Toutes les réhabilitations ont été tentées,—même celle de Fouquier-Tinville. Empressons-nous toutefois de déclarer que ce n'est pas parmi ses contemporains qu'il s'est trouvé un écrivain pour une pareille tâche. Quelques-uns ont pu lui accorder l'habileté, la connaissance profonde des affaires, le courage même,—mais aucun, aucun entendez-vous, ne lui a accordé le cœur d'un homme. Ses complices se reculaient souvent d'auprès de lui et le regardaient avec une admiration effrayée. Le dépopulateur! ainsi l'appelait-on au Comité de salut public; et Collot-d'Herbois,—Collot-d'Herbois que le sang ne devait pas épouvanter, cependant!—l'a flétri par une monstrueuse et éloquente parole, en disant de lui: IL A DÉMORALISÉ LE SUPPLICE!

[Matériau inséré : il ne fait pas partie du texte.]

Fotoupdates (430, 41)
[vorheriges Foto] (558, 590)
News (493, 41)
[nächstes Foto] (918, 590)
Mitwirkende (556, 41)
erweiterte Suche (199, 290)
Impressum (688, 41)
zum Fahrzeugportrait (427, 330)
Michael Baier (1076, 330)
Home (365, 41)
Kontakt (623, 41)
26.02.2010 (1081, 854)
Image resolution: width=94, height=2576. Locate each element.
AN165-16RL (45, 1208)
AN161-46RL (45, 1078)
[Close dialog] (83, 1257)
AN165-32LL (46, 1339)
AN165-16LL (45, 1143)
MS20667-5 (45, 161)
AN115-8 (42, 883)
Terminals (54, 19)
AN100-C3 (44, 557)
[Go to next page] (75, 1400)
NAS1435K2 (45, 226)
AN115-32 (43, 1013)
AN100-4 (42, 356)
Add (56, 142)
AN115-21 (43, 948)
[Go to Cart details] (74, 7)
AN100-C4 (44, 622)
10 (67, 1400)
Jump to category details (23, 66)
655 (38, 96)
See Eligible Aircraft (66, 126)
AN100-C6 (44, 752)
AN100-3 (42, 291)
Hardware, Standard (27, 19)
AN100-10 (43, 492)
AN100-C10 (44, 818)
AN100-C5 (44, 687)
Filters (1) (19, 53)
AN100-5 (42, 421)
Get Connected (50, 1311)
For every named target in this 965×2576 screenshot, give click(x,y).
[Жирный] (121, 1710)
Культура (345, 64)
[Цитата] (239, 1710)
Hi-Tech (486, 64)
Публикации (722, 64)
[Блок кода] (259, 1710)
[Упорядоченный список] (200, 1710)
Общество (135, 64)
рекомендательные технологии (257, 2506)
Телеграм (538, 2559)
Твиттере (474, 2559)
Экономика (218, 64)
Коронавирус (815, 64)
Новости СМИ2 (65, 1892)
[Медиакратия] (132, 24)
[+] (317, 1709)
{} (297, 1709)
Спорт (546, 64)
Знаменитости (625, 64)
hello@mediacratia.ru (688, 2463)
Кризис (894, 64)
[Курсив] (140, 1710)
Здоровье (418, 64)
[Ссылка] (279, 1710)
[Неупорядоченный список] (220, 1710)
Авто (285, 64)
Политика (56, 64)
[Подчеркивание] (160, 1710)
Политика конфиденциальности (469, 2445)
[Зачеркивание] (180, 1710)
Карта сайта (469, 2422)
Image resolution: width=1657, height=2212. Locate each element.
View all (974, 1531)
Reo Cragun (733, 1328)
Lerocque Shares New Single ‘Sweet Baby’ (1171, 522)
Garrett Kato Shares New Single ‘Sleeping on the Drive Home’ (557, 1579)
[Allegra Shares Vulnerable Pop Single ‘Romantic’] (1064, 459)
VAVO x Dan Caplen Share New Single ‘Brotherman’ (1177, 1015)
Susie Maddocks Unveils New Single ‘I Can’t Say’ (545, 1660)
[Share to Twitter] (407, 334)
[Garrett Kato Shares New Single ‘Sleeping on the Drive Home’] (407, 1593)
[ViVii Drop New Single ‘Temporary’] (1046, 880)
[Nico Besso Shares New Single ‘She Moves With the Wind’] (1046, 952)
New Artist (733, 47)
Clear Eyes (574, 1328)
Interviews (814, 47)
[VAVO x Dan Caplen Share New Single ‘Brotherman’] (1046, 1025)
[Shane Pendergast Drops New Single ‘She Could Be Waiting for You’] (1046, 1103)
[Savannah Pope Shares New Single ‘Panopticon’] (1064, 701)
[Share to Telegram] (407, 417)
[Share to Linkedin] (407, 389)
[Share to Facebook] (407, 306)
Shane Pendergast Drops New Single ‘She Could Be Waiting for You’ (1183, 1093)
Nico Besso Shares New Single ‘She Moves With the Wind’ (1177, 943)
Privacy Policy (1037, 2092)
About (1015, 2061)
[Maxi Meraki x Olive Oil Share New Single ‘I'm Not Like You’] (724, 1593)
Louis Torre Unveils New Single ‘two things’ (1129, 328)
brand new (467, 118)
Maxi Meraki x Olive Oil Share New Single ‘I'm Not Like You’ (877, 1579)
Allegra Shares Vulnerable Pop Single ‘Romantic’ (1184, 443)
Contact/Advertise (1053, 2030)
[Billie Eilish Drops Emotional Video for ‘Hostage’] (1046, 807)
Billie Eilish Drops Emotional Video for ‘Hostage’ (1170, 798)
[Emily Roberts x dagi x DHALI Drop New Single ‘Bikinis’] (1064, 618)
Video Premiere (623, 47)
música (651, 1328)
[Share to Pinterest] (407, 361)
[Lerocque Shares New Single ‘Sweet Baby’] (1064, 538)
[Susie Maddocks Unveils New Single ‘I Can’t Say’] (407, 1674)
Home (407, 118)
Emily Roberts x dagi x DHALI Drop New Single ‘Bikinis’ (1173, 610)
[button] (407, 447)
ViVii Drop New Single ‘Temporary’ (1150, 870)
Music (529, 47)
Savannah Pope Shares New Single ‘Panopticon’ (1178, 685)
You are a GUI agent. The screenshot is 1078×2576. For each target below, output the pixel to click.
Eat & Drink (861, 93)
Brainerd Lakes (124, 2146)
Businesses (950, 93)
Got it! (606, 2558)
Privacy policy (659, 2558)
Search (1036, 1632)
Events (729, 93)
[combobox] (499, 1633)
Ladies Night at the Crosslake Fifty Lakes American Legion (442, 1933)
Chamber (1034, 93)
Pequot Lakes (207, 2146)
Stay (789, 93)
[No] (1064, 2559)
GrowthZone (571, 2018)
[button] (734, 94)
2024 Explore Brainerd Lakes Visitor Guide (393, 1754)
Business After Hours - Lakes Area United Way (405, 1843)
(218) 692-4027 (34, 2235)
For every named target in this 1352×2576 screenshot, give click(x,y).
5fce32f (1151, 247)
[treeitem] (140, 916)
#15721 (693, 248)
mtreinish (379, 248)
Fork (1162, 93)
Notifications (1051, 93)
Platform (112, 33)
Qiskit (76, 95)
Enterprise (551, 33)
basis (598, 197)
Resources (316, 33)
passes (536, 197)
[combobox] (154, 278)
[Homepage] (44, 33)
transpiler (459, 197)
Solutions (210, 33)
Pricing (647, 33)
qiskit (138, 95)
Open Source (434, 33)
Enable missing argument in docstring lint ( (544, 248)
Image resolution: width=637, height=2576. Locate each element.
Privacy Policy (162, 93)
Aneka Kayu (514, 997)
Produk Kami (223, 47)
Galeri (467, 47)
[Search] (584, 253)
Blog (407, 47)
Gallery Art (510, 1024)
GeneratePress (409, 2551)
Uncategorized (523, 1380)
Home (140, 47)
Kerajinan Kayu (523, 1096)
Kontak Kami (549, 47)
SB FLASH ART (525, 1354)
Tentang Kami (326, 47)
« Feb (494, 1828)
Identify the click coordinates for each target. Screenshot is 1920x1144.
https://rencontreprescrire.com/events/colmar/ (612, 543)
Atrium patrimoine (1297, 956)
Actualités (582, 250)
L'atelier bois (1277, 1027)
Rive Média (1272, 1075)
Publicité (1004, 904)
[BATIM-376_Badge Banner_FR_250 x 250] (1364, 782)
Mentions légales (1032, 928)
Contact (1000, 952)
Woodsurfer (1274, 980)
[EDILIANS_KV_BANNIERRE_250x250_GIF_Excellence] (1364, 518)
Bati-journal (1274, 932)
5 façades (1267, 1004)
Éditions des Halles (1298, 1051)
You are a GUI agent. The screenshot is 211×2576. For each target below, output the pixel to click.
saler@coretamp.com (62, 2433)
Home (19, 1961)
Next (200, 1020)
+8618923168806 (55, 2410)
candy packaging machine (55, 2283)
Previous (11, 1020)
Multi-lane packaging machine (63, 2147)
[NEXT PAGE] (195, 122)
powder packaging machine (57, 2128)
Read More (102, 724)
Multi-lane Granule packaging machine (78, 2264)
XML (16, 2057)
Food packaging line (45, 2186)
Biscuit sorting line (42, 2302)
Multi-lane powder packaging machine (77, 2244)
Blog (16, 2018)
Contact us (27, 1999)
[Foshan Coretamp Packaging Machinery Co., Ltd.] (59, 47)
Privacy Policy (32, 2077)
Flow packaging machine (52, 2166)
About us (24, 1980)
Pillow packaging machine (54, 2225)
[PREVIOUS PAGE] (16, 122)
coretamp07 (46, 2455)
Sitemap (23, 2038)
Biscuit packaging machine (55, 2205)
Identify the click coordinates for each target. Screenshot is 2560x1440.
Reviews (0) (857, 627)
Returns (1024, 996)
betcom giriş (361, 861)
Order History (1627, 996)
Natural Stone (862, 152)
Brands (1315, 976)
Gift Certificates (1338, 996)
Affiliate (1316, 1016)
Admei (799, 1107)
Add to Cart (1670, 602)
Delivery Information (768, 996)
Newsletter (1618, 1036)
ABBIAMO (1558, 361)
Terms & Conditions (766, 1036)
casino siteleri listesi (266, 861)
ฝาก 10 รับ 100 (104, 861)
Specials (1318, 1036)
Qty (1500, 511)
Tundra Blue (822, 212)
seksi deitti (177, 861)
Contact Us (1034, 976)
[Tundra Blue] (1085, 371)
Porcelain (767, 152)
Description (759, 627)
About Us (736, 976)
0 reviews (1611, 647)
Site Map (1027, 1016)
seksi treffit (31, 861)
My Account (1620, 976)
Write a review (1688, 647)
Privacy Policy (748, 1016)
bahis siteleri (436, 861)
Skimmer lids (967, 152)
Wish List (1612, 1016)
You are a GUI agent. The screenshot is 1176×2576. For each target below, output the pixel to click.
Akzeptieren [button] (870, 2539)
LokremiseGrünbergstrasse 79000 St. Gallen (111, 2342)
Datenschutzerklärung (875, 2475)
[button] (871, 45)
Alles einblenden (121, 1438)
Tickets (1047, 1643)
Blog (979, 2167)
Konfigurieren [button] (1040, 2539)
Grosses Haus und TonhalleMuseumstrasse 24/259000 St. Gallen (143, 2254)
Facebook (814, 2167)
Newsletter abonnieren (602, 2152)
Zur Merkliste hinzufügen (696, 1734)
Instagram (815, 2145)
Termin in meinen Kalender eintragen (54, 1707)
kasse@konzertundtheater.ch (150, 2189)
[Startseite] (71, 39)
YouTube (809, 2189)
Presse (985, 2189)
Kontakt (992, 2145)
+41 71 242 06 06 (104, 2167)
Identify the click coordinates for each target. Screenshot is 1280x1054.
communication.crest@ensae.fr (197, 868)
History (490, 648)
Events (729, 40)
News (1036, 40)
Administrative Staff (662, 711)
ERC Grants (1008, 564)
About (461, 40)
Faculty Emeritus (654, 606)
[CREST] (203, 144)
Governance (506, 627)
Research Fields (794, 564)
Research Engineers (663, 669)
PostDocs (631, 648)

Le masque de Fouquier-Tinville est suffisamment connu par les gravures qui en ont été faites, et mieux encore par le portrait écrit de Mercier, dans le Nouveau Paris de l'an VI. Lorsqu'il fut nommé directeur du jury d'accusation, Fouquier était âgé de quarante-cinq ans à peu près. Il avait la tête ronde, les cheveux très-noirs et unis, le front étroit, le visage plein et grêlé, quelque chose de dur et d'effronté dans l'expression. Son regard, quand il le rendait fixe, faisait baisser tous les yeux; au moment de parler, il plissait le front et fronçait les sourcils,—qu'il avait néanmoins plus ouverts que ne le veulent les mélodrames;—sa voix était haute, impérieuse. Simplement retors et bourru au commencement de ses terribles fonctions, il devint dans la suite expéditif et insolent. L'odeur du sang le grisa, comme grise l'odeur de la poudre. Mais son ivresse était farouche, sans pitié; il avait l'air de poursuivre une vengeance personnelle. Ainsi devait être Tristan, le sinistre compère de Louis XI.

Fouquier-Tinville était grand et robuste.

J'ai vu souvent son écriture;—elle est ferme, assurée, lisible, droite, ni trop grasse ni trop maigre,—une écriture de procureur.

Appartenant, ainsi que Coffinhal, à une famille nombreuse, il prit le nom de Tinville, pour se distinguer aussi, lui, de ses frères, dont l'un était fermier et l'autre avocat. Il était né à Hérouel, près de Saint-Quentin. Un des parents de Fouquier-Tinville, M. Fouquier-d'Hérouel, a fait partie dans ces derniers temps de l'Assemblée législative.—Ajoutons, pour en terminer avec ces renseignements de famille, que l'accusateur public était un peu parent de Camille Desmoulins.